> [TASK DIRECTIONS]:
Below is a block of records: output all of them exactly and leave out the pictures.

> [SOURCE DATA]:
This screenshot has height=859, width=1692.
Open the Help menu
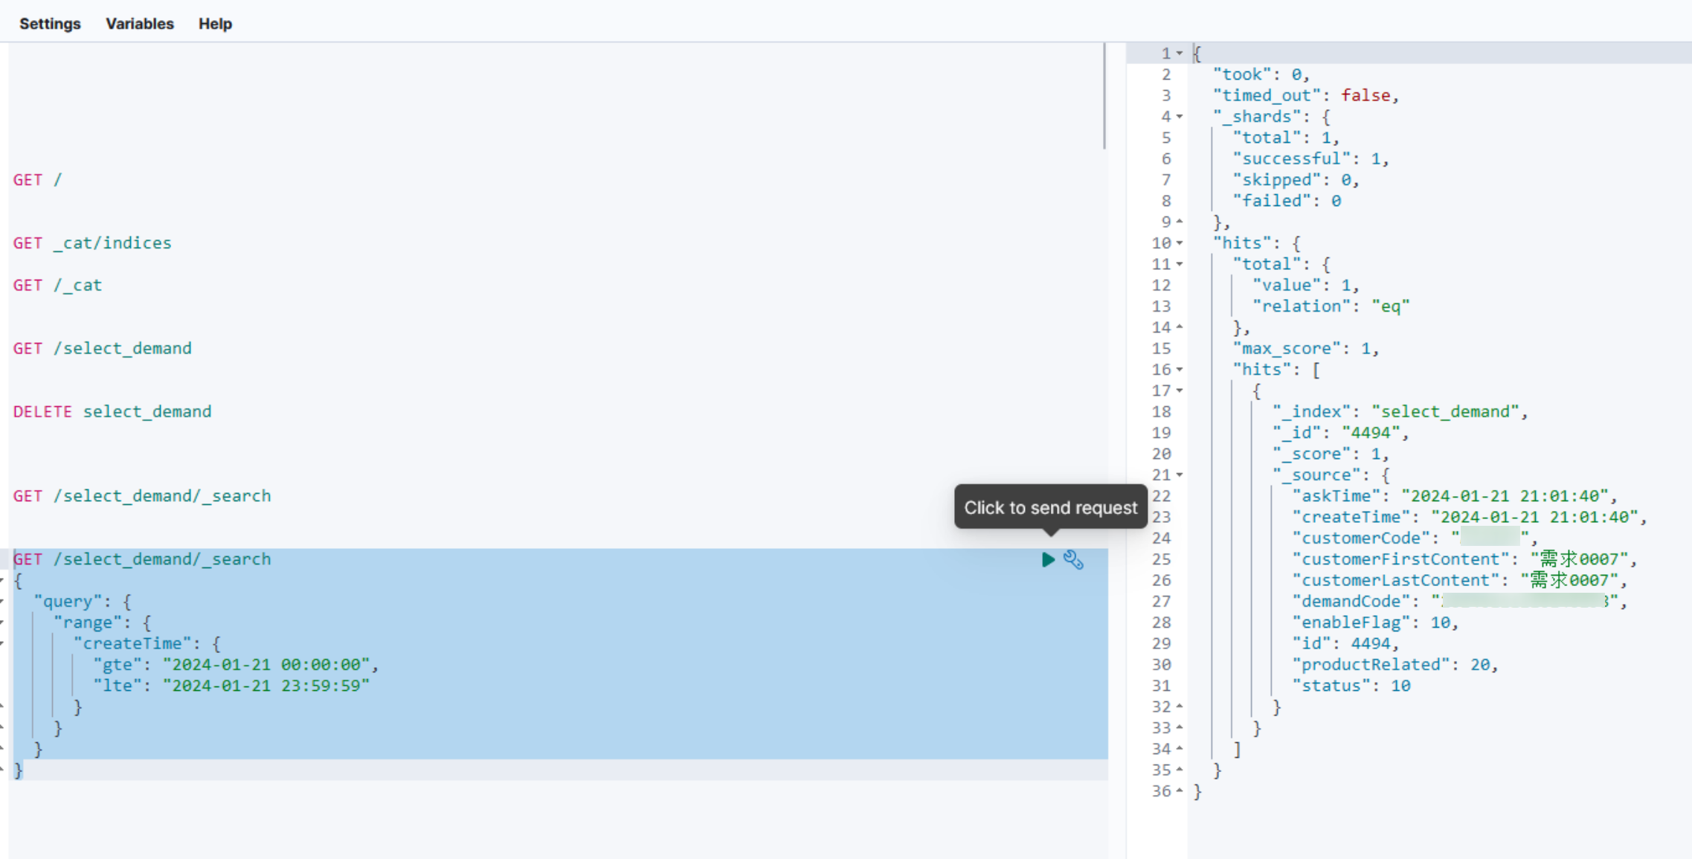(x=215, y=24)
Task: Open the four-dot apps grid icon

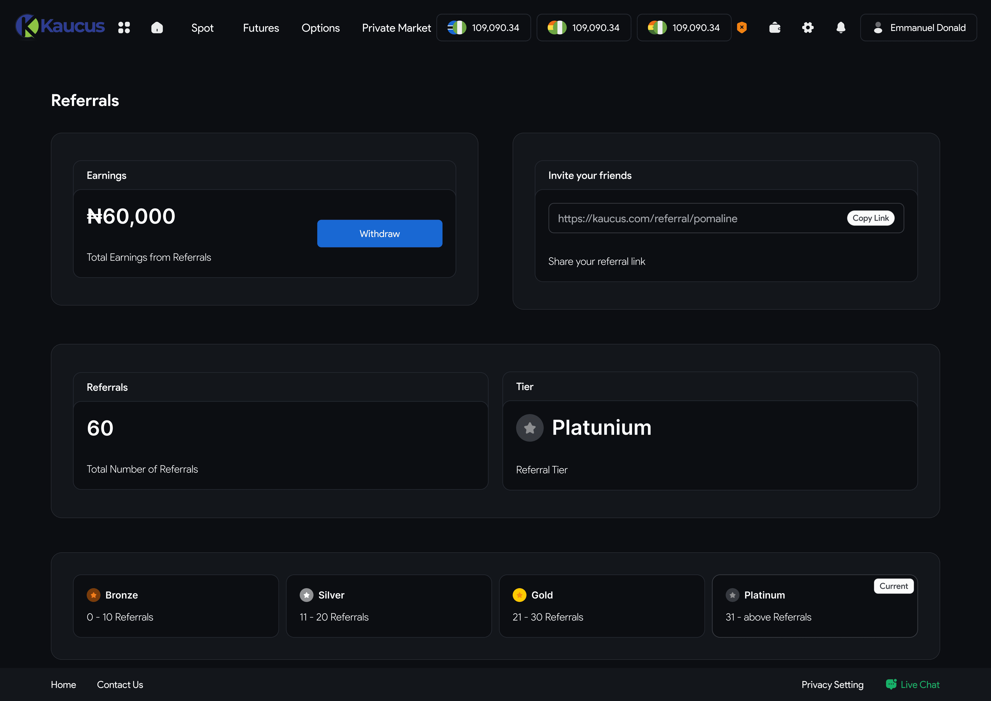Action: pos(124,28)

> [YOUR RESPONSE]:
This screenshot has height=859, width=1692.
Open the Help menu
(x=215, y=24)
Task: Open the four-dot apps grid icon

Action: pos(124,28)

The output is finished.